Stored data:
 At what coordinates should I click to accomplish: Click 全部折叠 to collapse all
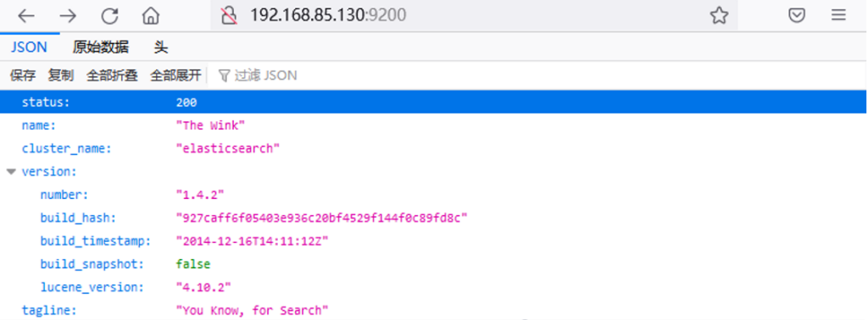click(112, 75)
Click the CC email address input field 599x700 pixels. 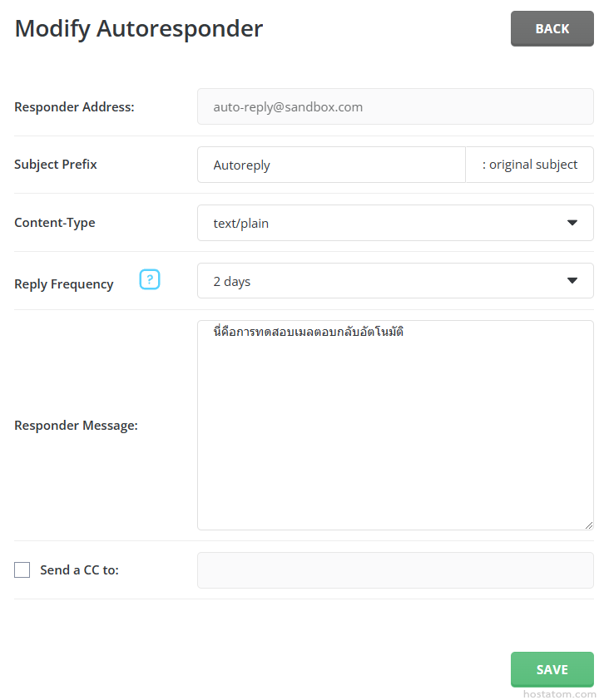point(395,570)
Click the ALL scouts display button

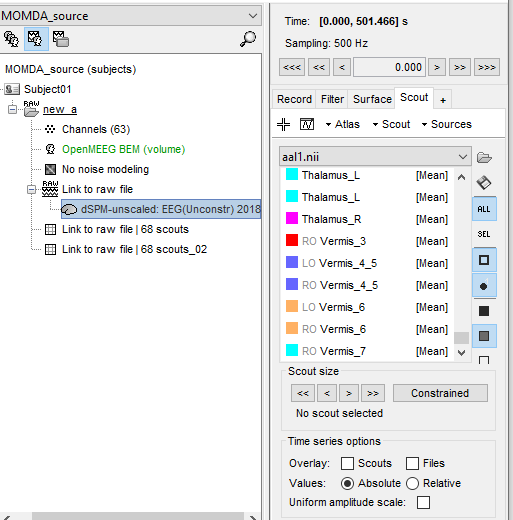[484, 209]
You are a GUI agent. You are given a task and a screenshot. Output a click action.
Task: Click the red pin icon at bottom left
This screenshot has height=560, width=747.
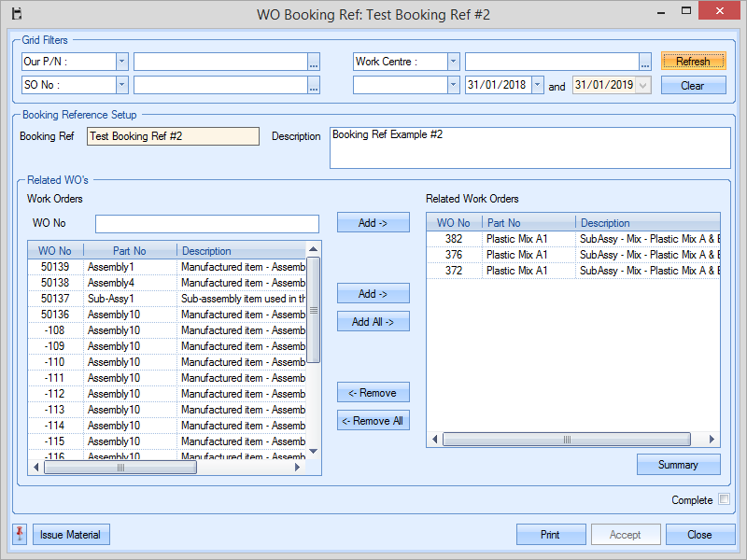coord(20,534)
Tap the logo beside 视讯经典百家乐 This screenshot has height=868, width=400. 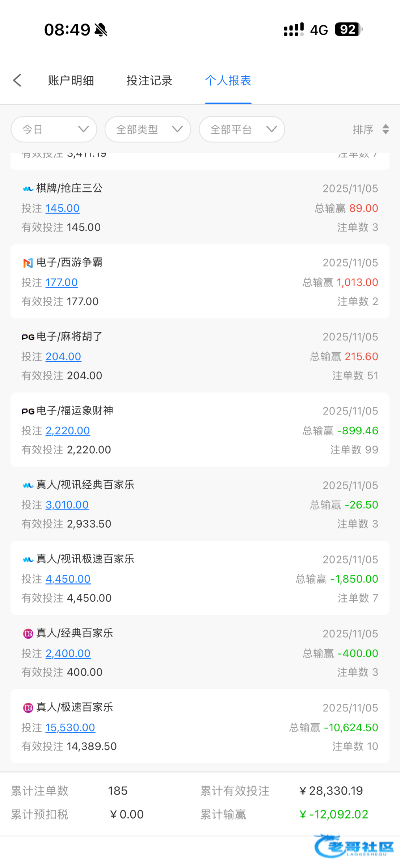point(28,485)
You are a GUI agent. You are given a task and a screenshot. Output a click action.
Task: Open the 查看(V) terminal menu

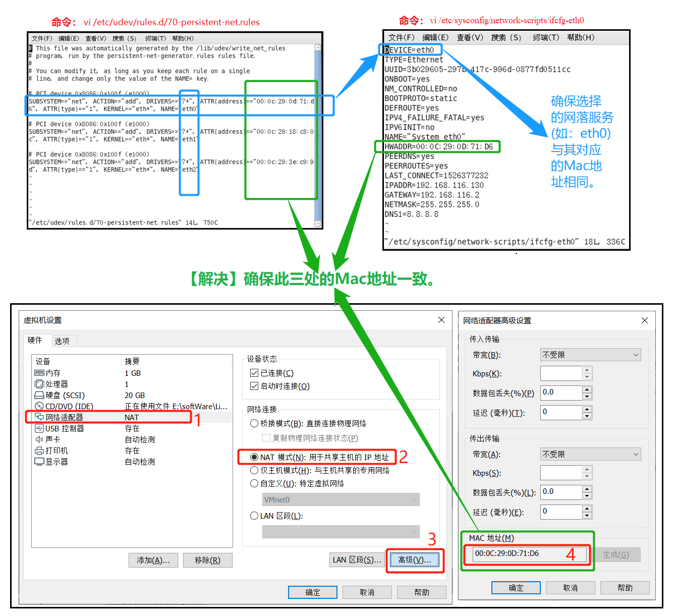click(x=96, y=38)
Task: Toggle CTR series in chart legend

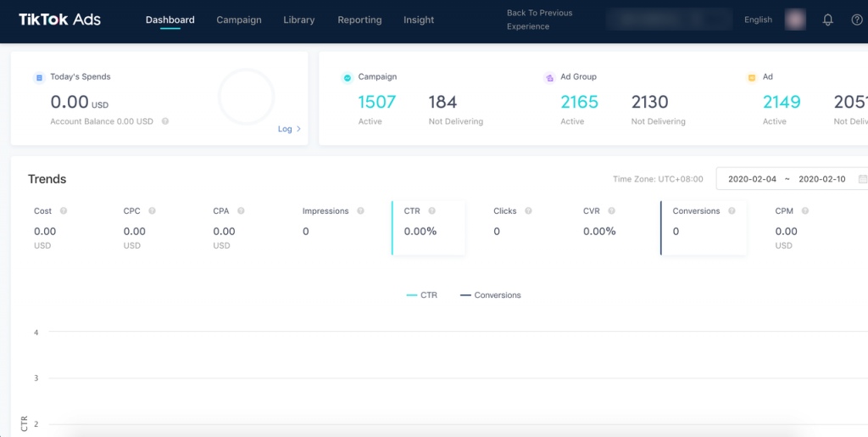Action: click(x=422, y=295)
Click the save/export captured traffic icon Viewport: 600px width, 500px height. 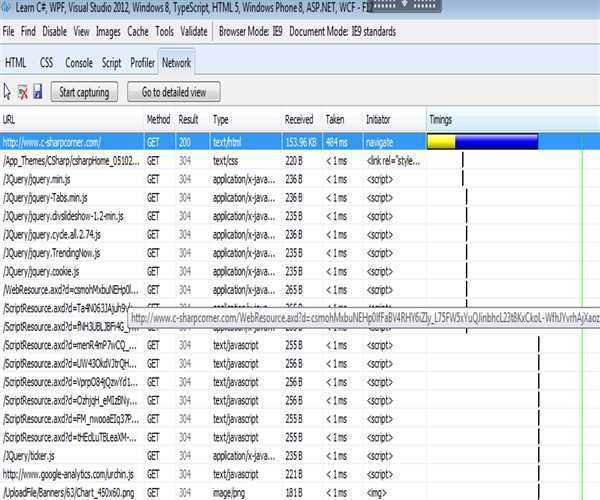37,92
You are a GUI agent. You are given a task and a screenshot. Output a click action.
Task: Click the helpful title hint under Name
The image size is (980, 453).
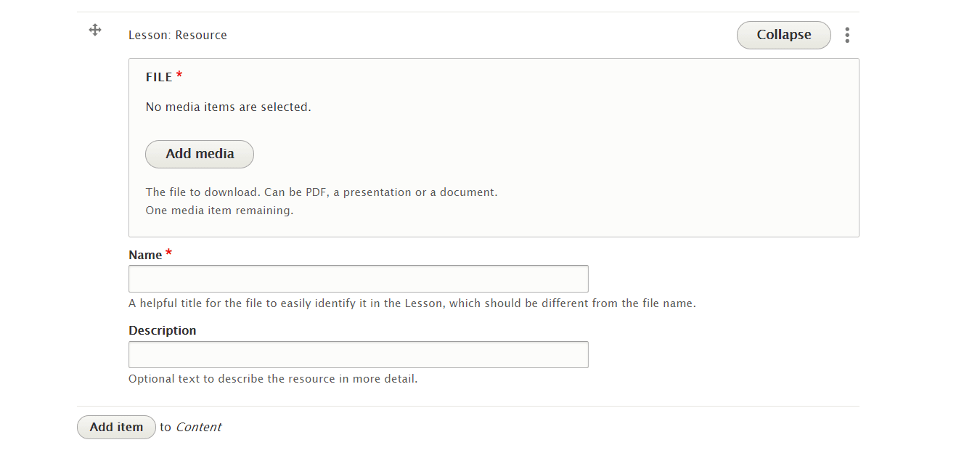412,303
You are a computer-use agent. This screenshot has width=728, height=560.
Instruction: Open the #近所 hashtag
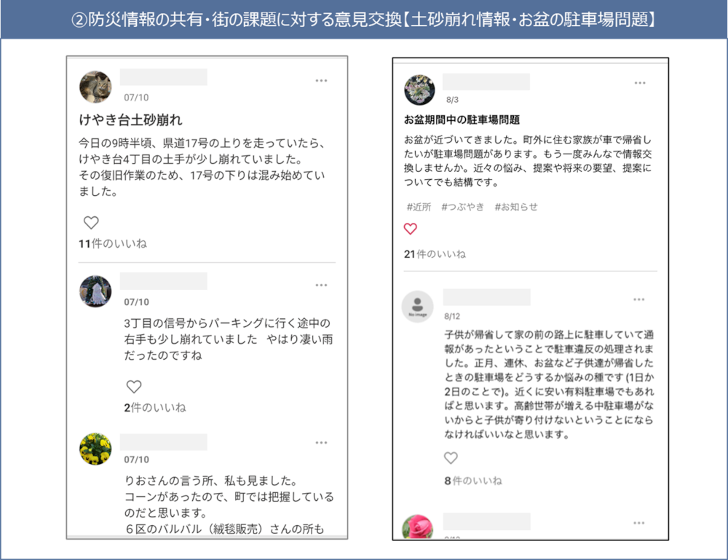(x=419, y=207)
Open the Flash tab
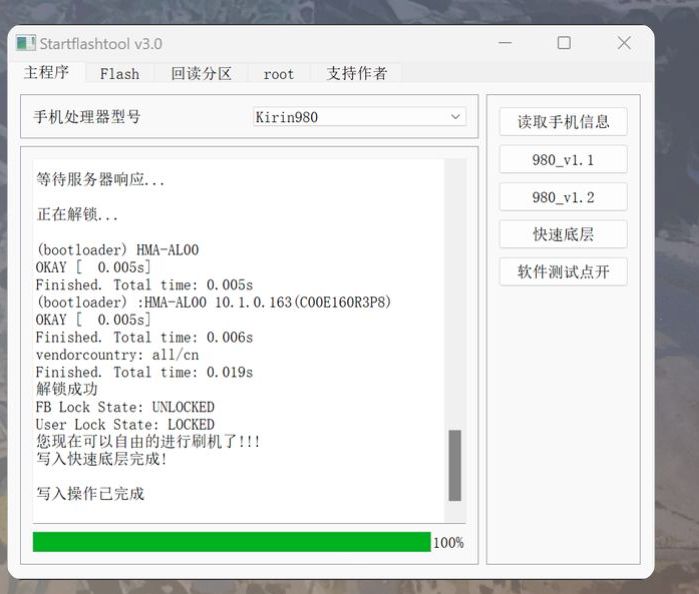This screenshot has height=594, width=699. pyautogui.click(x=120, y=73)
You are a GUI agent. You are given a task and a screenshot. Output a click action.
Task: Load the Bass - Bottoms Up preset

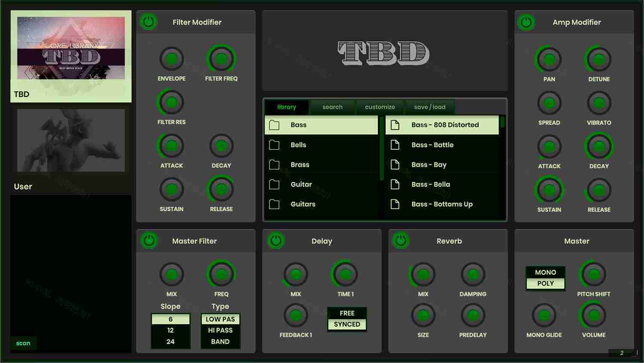pos(442,204)
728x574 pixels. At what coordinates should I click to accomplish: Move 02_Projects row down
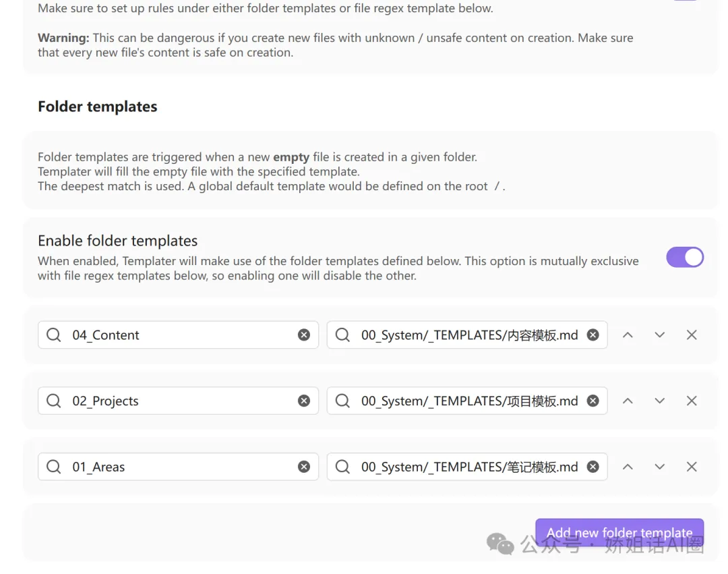point(659,401)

» **Exercise objective**:
Omit the pictures, and please restate word for word the lines running from the line with "Task: Click the helpful title hint under Name" to the end of the entries.

» **Result**:
Task: Click the helpful title hint under Name
The image size is (980, 453).
412,303
You are a computer-use agent. This screenshot has width=728, height=560.
Instruction: Open the #近所 hashtag
(x=419, y=207)
Open the Flash tab
This screenshot has height=594, width=699. pyautogui.click(x=120, y=73)
You are a GUI agent. You are given a task and a screenshot. Output a click action.
Task: Load the Bass - Bottoms Up preset

pos(442,204)
728x574 pixels. At what coordinates should I click to accomplish: Move 02_Projects row down
point(659,401)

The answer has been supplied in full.